REQUIRED ACTION:
In the records that follow, find the line with "654x356 pixels."; from there, retype every line exactly through the line with "Where should I click to: Open", which also belongs to the answer.

RECORD EXTRACTS:
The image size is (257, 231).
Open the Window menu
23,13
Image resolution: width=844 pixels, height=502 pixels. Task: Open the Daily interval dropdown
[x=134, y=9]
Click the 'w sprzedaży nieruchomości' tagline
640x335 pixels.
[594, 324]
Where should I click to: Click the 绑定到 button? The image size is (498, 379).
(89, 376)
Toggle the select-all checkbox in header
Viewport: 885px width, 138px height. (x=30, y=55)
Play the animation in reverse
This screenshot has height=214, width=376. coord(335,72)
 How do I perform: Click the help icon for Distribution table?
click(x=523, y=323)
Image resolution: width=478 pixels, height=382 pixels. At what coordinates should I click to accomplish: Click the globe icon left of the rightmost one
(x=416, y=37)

--

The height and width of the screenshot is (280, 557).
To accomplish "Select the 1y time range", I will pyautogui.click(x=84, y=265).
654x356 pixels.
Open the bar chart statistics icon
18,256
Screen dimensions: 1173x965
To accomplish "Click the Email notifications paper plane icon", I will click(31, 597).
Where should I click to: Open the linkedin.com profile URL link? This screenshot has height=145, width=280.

YOUR SOLUTION:
654x356 pixels.
Open the bar chart statistics icon
18,256
Screen dimensions: 1173x965
To accomplish "Click the Email notifications paper plane icon", I will click(31, 597).
Where should I click to: Open the linkedin.com profile URL link? This screenshot has height=145, width=280.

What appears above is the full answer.